Aim of the task: Omit all pictures. Print the remaining lines exactly, from the start of the data through the line containing "This screenshot has height=464, width=619.".

Supplied entries:
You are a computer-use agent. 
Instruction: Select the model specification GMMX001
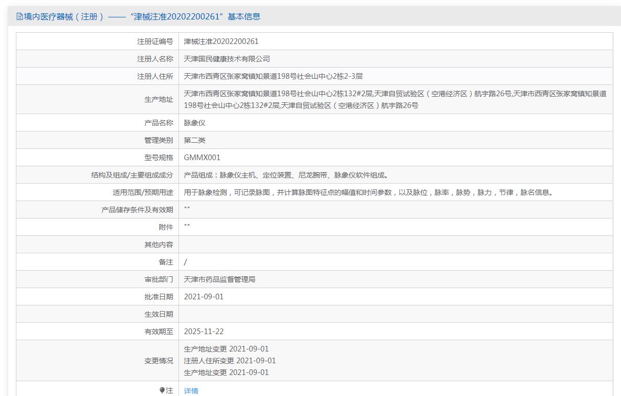point(202,158)
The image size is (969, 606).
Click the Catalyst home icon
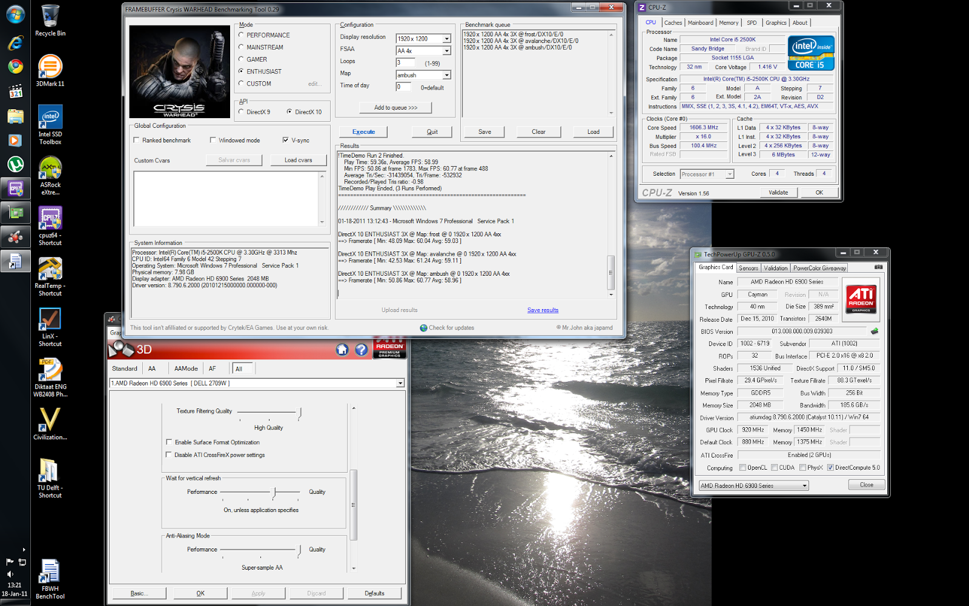coord(342,350)
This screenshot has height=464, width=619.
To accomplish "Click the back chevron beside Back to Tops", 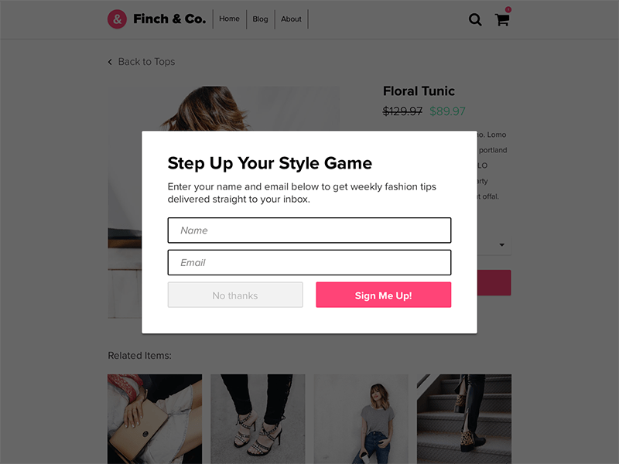I will point(110,62).
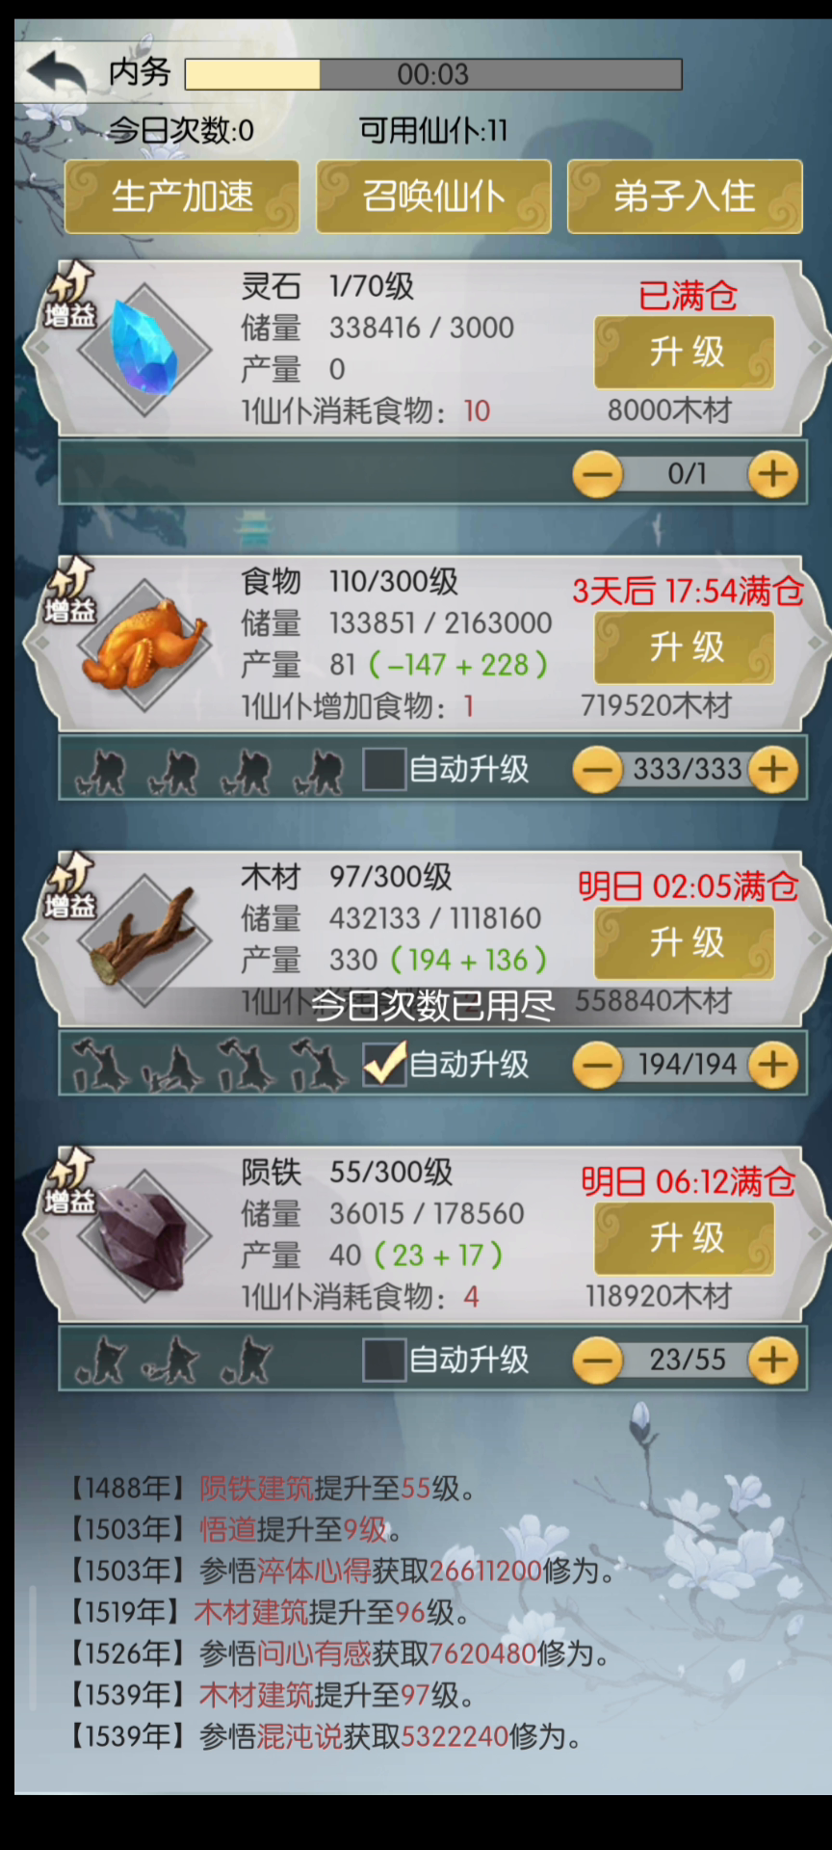Enable 自动升级 for food building
This screenshot has width=832, height=1850.
pyautogui.click(x=384, y=770)
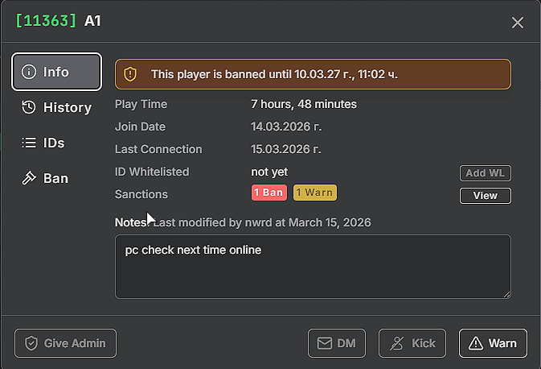Open the Ban tab label
Viewport: 541px width, 369px height.
click(x=56, y=178)

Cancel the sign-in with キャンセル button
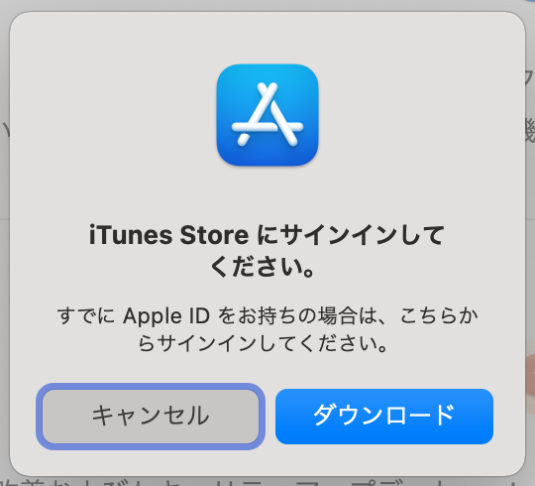coord(151,417)
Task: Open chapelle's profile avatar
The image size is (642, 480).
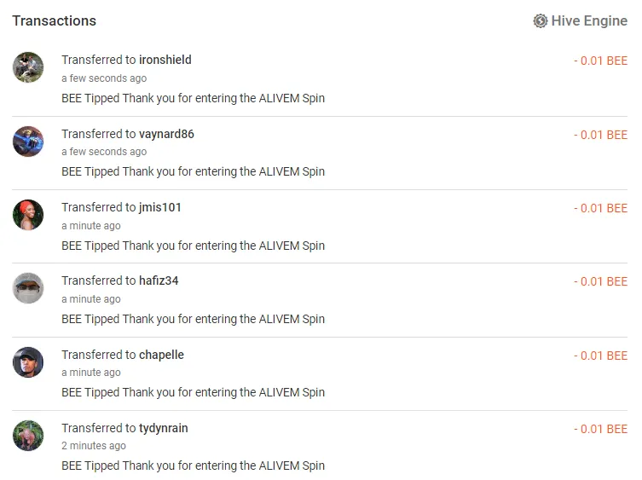Action: coord(28,362)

Output of the task:
You are a computer-use agent. 
Instruction: Select the model specification GMMX001
point(202,158)
The image size is (969, 606).
Click the Catalyst home icon
coord(342,350)
This screenshot has height=464, width=619.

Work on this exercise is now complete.